* DATA FOR THE TASK:
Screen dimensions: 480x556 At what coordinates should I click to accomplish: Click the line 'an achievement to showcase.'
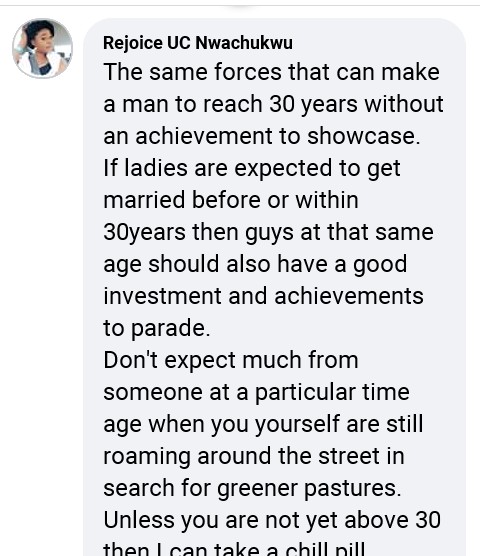[x=262, y=136]
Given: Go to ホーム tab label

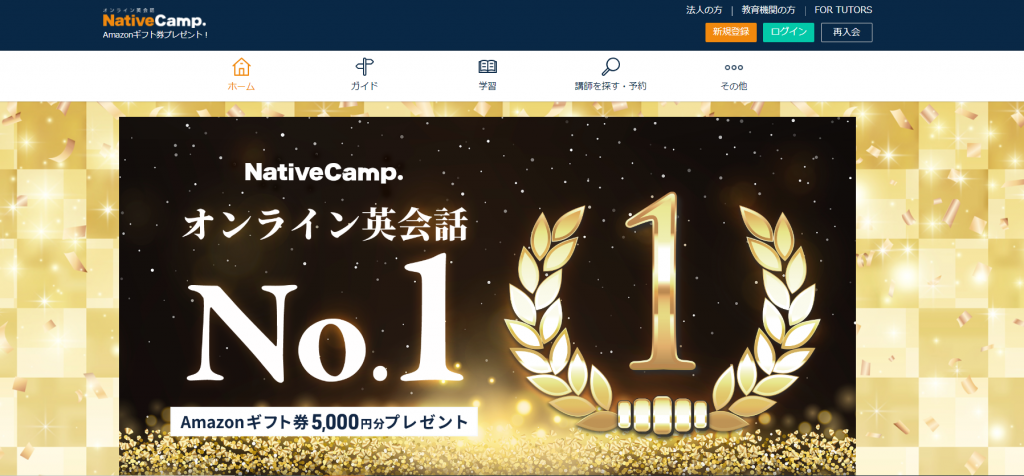Looking at the screenshot, I should (x=241, y=86).
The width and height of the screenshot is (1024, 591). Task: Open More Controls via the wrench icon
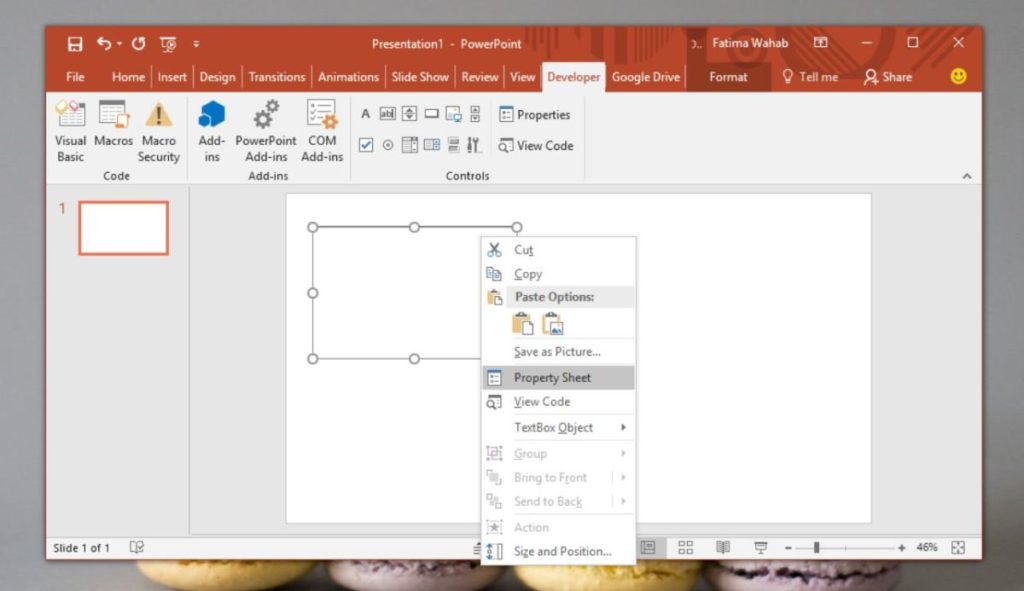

* WORK TO COMPLETE:
Omitting all pictures, copy the preceding entries without any alteration.

* EXERCISE ANSWER:
Screen dimensions: 480x556 At what coordinates should I click to accomplish: Click the line 'an achievement to showcase.'
[x=262, y=136]
Given: Go to ホーム tab label

Looking at the screenshot, I should (x=241, y=86).
The width and height of the screenshot is (1024, 591). Task: Open More Controls via the wrench icon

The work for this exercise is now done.